"Doesn’t that just drive you crazy?"
"Who does he think he is?"
"She is on my last nerve!"
"I have had it up to here!"
The vocabulary we hear day to day is filled with phrases to express anger. Even angry music is popular, and it seems even more angry now than it was in the past. Anger is everywhere, and it can easily become part of our daily attitude.
Most everyone experiences some anger, whether outward yelling and fighting, or an under your breath comment, or festering anger that leads to bitterness. Since we live in this imperfect, fallen world, there are so many things that can cause one to be angry, either rightly so or not. The responsibility we have is to determine if the anger is righteous anger or if it’s sinful anger.
An example comes from the life of Moses in Exodus 32. When Moses returns after receiving the Ten Commandments, he sees his people worshipping the calf, he burns with anger. At this point, the anger seems righteous, but what happens next, when Moses reacts, is where the problem lies. At this time, Moses makes a split second decision to allow his anger to overtake him and he throws the tablets – the works and writings of God himself – to the ground to shatter in many pieces.
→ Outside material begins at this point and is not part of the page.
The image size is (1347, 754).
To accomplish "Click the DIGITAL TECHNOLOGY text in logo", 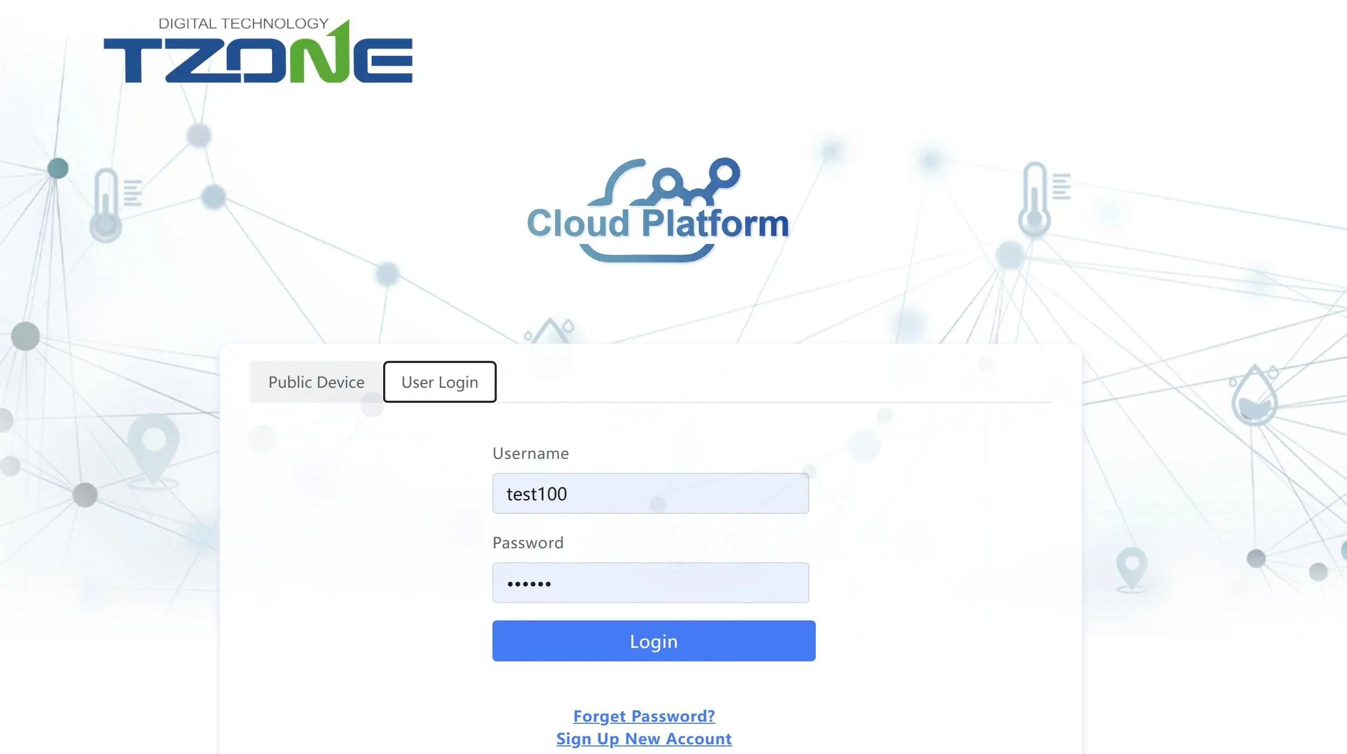I will point(242,23).
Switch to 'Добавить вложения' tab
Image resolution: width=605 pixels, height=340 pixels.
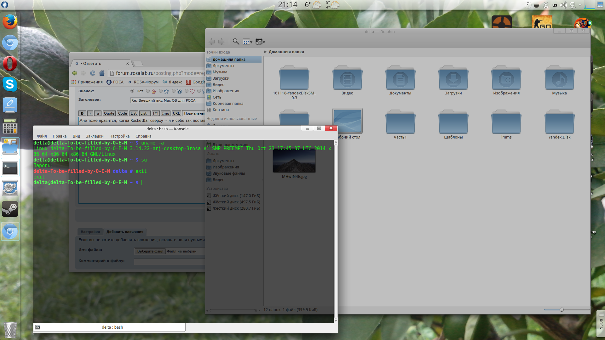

Based on the increasing presence of anger in our daily lives, I hope we can look at this story and see that in this situation and in many in our lives, we can keep the anger from being a destructive force, but channel it for positive. If Moses hadn’t thrown the tablets, but used his righteous anger to communicate, he could have possibly communicated the problem without destroying the work of the Lord. We will encounter anger in this life, but we do not have to let it destroy us or those we come in contact with.